Only one stretch of the data below is needed. Output the lines from the one with "Where should I click to: Click" up to and including the one with "Open the H1", exactly as they stand.

* * * *

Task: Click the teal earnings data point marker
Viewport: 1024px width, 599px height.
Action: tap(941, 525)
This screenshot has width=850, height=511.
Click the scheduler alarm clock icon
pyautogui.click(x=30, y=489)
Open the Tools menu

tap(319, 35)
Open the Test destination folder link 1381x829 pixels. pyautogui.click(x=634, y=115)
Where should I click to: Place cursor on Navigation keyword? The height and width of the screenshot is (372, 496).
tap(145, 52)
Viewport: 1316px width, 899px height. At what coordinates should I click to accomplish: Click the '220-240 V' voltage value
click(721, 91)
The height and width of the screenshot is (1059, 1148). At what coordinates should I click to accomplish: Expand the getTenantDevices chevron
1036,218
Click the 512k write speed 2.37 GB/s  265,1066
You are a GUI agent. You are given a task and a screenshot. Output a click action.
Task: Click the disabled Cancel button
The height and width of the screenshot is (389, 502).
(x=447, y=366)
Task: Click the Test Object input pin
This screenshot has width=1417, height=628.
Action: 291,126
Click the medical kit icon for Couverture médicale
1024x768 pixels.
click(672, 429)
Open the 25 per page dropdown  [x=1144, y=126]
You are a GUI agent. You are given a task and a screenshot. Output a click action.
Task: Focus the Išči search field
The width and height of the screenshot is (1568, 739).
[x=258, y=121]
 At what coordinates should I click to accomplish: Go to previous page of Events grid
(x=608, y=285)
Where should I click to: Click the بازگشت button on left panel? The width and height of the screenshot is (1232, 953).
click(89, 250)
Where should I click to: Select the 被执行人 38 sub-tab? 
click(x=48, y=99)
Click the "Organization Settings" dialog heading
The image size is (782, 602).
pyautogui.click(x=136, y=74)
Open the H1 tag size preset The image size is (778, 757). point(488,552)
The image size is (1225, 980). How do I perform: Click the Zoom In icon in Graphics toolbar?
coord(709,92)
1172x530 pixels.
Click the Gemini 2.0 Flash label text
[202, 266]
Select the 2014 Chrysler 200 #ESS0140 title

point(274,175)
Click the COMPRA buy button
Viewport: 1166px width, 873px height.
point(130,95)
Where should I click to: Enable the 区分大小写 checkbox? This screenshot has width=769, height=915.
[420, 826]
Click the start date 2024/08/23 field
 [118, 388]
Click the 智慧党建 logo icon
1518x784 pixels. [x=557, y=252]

* * * *

== Task result ==
Where should I click to: Click the بازگشت button on left panel? The width and height of the screenshot is (1232, 953).
click(89, 250)
Where should I click to: Select the 被执行人 38 sub-tab? 
click(x=48, y=99)
Click the "Organization Settings" dialog heading
The image size is (782, 602).
pyautogui.click(x=136, y=74)
Open the H1 tag size preset The image size is (778, 757). point(488,552)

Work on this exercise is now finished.